DATASET EXCERPTS
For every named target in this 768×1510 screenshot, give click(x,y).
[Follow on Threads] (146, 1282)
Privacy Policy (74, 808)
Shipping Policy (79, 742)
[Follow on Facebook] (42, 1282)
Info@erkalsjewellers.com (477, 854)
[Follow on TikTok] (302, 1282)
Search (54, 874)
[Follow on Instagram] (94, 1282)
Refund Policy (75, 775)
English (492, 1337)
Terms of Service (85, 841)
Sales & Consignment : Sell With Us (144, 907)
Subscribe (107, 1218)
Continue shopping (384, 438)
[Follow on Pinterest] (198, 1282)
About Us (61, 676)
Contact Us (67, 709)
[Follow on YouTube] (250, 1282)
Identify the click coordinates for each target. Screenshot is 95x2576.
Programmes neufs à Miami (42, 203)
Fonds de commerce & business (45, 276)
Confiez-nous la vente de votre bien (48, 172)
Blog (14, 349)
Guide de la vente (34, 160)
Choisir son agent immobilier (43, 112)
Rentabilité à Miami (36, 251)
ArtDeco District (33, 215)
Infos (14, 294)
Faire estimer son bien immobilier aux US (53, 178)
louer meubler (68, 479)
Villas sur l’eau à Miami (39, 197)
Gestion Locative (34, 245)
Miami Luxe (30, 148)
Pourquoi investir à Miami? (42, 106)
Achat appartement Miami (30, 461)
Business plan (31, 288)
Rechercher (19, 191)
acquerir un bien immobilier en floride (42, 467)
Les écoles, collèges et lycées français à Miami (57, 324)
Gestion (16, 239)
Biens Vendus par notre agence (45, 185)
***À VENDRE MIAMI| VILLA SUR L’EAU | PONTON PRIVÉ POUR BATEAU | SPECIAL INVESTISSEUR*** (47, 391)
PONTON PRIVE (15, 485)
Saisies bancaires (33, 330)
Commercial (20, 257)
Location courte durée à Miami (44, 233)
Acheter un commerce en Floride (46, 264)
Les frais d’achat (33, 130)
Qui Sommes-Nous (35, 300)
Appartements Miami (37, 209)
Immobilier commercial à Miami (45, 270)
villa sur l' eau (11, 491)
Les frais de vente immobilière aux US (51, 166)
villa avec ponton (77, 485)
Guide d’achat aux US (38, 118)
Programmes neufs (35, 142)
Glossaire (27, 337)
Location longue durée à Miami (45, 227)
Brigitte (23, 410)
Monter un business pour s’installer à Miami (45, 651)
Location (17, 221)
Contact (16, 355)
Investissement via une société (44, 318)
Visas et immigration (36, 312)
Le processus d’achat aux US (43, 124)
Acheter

YOUR GOAL
Where the listing above has a line with "Programmes neufs à Miami (42, 203)", start there, and output every line exactly through the line with "ArtDeco District (33, 215)", which is also included.

ANSWER BOX
Programmes neufs à Miami (42, 203)
Fonds de commerce & business (45, 276)
Confiez-nous la vente de votre bien (48, 172)
Blog (14, 349)
Guide de la vente (34, 160)
Choisir son agent immobilier (43, 112)
Rentabilité à Miami (36, 251)
ArtDeco District (33, 215)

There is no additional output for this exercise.